Search the records for "event". Report every line where it occurs.

::::::::::

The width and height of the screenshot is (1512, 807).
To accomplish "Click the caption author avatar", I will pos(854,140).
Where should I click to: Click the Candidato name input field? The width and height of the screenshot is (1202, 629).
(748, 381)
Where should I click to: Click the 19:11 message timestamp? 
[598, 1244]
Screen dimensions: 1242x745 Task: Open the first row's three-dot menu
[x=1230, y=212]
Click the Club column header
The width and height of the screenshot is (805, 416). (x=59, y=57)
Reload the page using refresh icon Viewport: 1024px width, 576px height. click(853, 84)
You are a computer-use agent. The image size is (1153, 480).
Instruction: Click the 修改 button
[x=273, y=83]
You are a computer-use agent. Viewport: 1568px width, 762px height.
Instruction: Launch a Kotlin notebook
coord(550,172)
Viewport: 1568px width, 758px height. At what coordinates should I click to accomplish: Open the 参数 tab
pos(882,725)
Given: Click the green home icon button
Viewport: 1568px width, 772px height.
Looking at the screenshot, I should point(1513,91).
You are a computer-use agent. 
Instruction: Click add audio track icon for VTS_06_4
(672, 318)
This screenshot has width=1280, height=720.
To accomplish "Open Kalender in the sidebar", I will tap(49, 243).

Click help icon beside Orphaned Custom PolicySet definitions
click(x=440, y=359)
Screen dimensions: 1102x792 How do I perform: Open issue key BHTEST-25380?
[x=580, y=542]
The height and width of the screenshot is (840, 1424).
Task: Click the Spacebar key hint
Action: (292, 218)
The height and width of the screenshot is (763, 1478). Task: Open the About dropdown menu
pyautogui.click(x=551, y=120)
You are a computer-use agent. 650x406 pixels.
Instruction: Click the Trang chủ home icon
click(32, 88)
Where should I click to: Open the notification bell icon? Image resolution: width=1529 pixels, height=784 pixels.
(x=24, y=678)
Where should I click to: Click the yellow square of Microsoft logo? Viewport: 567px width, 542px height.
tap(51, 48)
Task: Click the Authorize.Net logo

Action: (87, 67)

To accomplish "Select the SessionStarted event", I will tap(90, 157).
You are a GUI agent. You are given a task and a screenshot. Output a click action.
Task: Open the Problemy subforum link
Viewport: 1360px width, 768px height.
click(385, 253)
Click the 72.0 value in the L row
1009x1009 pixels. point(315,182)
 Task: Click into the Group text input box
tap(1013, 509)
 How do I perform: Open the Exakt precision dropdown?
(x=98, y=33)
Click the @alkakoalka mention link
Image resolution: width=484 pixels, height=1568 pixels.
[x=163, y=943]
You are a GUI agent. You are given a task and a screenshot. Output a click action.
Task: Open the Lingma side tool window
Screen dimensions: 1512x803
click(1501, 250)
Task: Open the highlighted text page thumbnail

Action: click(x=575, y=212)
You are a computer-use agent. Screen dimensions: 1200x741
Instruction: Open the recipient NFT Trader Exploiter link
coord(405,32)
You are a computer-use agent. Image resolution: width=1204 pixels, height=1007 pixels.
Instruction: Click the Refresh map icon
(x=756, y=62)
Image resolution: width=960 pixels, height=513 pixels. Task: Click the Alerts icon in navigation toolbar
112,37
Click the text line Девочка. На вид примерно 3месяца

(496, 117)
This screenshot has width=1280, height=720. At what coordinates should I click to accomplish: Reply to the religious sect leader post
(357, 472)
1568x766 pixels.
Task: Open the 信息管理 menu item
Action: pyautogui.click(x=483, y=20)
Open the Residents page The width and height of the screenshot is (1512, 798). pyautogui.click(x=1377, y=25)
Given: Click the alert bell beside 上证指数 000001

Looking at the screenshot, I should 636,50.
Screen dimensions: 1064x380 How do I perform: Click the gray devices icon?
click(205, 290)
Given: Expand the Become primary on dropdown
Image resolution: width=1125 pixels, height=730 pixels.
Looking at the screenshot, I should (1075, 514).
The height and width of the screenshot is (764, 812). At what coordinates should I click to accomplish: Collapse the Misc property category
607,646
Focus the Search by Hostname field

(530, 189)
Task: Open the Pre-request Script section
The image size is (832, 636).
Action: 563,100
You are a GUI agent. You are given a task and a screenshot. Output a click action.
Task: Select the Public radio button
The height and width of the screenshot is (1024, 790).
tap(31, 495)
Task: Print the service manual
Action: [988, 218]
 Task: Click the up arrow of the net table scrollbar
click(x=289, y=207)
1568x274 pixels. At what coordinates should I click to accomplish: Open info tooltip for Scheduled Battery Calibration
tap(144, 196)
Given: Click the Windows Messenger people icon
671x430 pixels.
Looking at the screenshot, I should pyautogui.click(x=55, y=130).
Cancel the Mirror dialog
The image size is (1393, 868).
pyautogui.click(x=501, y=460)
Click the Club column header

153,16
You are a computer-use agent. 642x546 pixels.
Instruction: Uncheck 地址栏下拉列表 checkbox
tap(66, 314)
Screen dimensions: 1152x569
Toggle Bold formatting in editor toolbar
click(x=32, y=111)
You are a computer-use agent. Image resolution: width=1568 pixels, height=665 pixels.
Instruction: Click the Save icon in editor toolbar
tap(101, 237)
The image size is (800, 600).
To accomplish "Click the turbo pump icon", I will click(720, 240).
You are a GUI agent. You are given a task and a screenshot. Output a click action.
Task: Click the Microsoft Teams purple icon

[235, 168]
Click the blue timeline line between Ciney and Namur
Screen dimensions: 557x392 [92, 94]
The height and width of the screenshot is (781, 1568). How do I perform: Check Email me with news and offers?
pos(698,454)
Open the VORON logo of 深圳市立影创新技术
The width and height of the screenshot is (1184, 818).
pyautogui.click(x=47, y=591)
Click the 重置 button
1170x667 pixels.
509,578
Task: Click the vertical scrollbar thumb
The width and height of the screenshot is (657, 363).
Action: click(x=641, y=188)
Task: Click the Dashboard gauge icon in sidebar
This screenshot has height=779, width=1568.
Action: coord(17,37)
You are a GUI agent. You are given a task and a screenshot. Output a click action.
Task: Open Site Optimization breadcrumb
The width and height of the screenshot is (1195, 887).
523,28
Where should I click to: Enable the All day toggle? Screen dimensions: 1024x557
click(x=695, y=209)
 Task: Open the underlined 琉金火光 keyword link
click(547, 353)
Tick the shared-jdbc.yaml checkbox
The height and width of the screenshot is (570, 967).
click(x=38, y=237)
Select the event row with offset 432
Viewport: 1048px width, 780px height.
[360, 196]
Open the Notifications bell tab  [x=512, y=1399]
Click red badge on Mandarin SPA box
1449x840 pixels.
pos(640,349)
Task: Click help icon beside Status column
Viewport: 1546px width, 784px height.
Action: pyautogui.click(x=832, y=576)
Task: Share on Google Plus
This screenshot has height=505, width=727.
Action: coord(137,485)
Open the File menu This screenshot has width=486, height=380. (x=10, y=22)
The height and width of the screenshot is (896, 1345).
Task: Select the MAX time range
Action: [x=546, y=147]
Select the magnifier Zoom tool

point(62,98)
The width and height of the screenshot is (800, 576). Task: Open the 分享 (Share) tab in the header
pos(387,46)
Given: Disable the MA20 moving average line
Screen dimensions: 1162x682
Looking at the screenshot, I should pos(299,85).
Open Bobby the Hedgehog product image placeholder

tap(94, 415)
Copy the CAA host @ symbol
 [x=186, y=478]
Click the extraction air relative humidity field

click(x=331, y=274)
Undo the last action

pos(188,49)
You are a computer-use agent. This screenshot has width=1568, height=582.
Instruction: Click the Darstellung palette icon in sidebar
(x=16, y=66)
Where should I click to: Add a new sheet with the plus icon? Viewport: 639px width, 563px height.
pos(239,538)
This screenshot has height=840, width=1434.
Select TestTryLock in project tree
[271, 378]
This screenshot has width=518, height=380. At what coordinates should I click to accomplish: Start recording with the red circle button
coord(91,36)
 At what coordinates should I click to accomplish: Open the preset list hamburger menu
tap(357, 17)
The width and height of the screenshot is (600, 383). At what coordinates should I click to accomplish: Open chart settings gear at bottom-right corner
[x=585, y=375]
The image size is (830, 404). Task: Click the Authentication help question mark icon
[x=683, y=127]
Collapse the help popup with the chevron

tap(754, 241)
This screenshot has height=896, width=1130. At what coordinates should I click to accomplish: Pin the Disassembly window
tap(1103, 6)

::::::::::

● Solved problem:
To accomplish "Select the SessionStarted event", I will tap(90, 157).
Select the event row with offset 432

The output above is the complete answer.